═════ DATA RECORDS ═════

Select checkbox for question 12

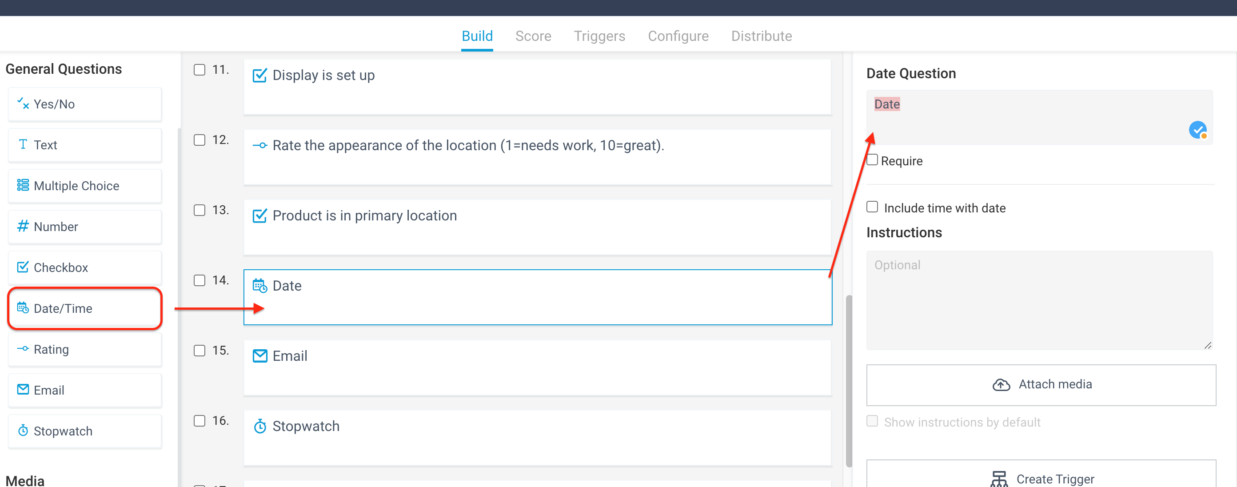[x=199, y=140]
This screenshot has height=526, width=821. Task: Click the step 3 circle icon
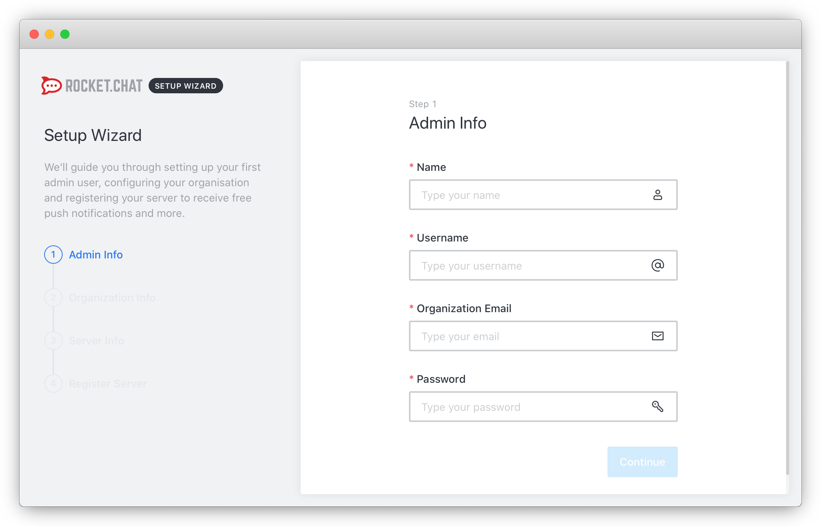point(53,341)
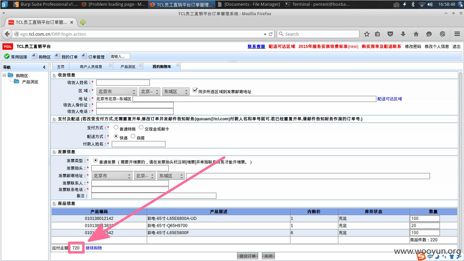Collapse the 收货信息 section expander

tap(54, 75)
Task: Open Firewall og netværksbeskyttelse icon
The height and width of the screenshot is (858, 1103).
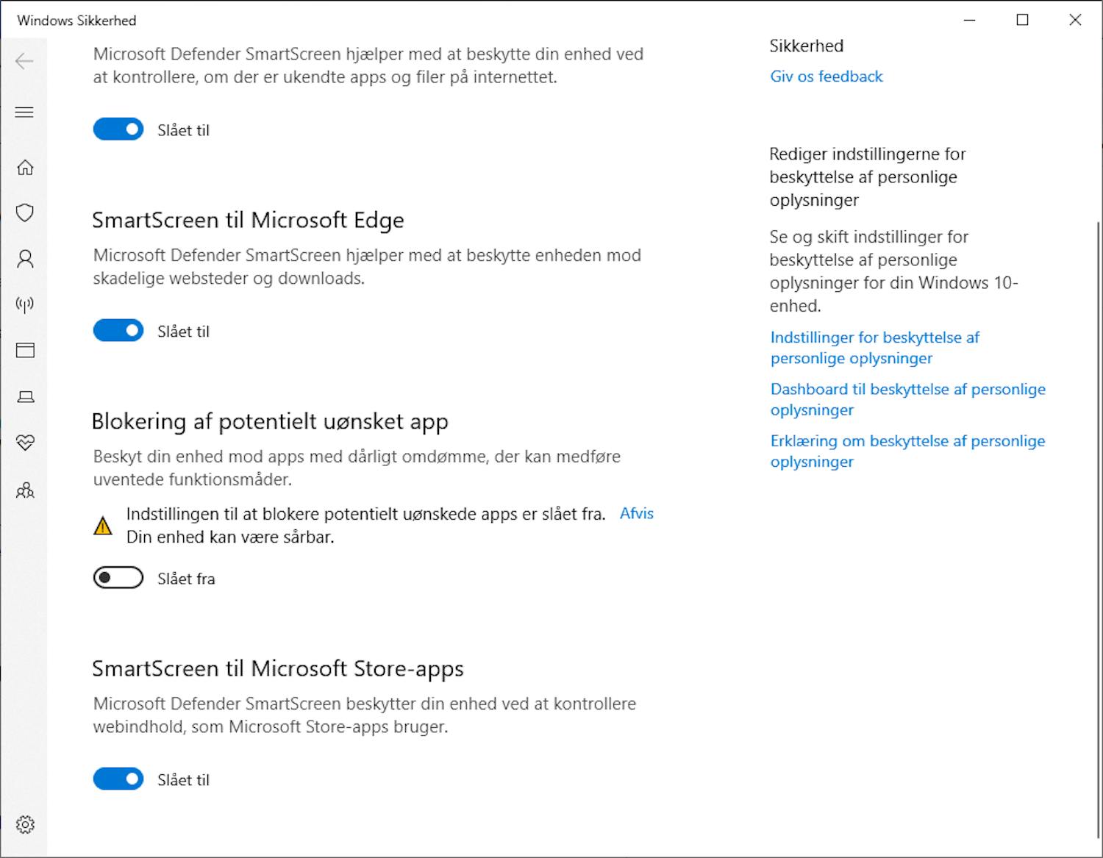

═════
═════ DATA RECORDS ═════

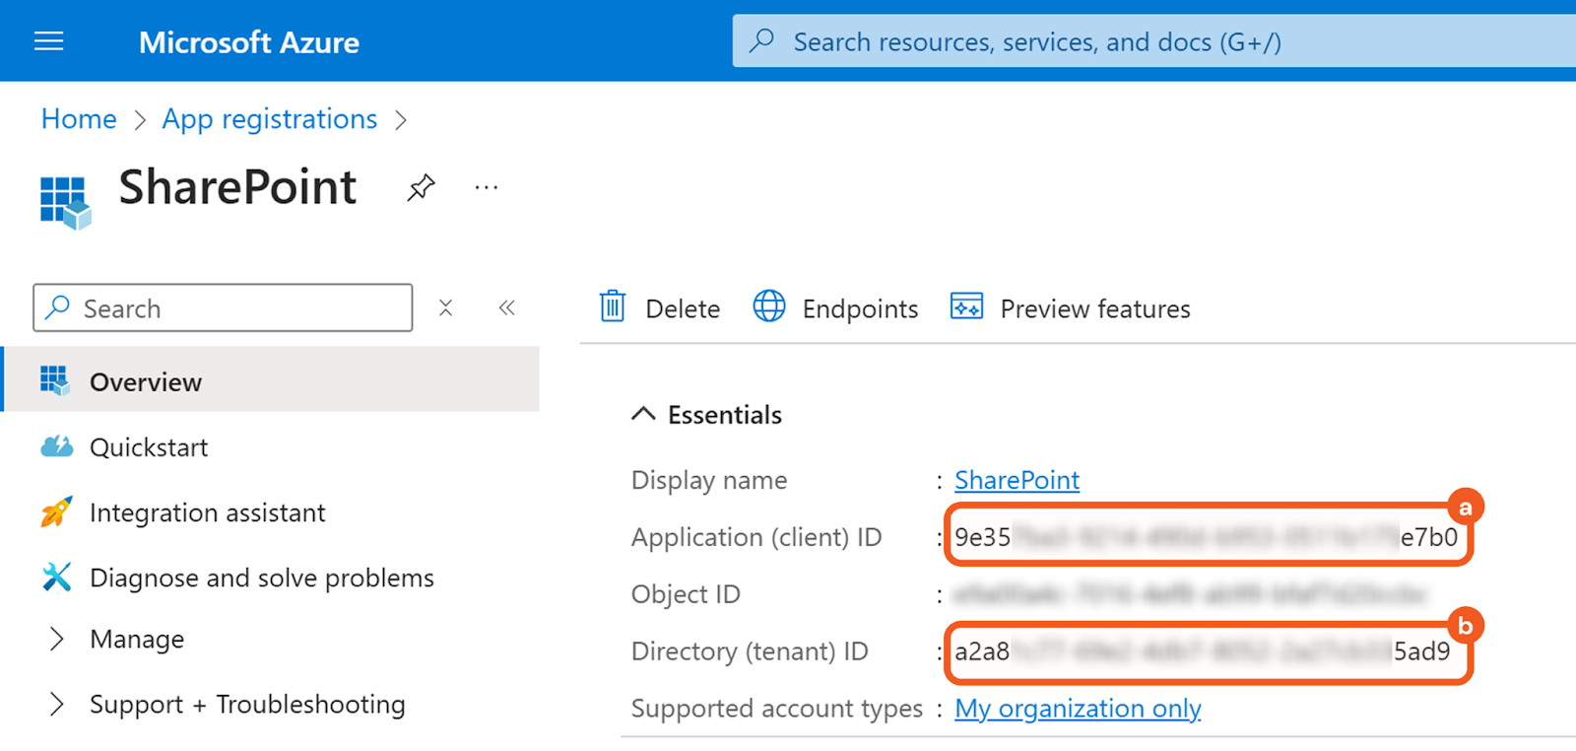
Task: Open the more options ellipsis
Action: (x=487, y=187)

═════
═════ DATA RECORDS ═════

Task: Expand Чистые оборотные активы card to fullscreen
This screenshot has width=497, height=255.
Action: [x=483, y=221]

═════

▸ **TASK GOAL**
Begin at the line in the entries above that has "Select checkbox for question 12", stop after the line that has "The height and", and output exactly those lines without pictures.

▸ **RESPONSE BOX**
Select checkbox for question 12

[x=199, y=140]
This screenshot has height=526, width=821. Task: Click the step 3 circle icon
point(53,341)
Collapse the 收货信息 section expander

tap(54, 75)
Task: Open Firewall og netværksbeskyttelse icon
The height and width of the screenshot is (858, 1103).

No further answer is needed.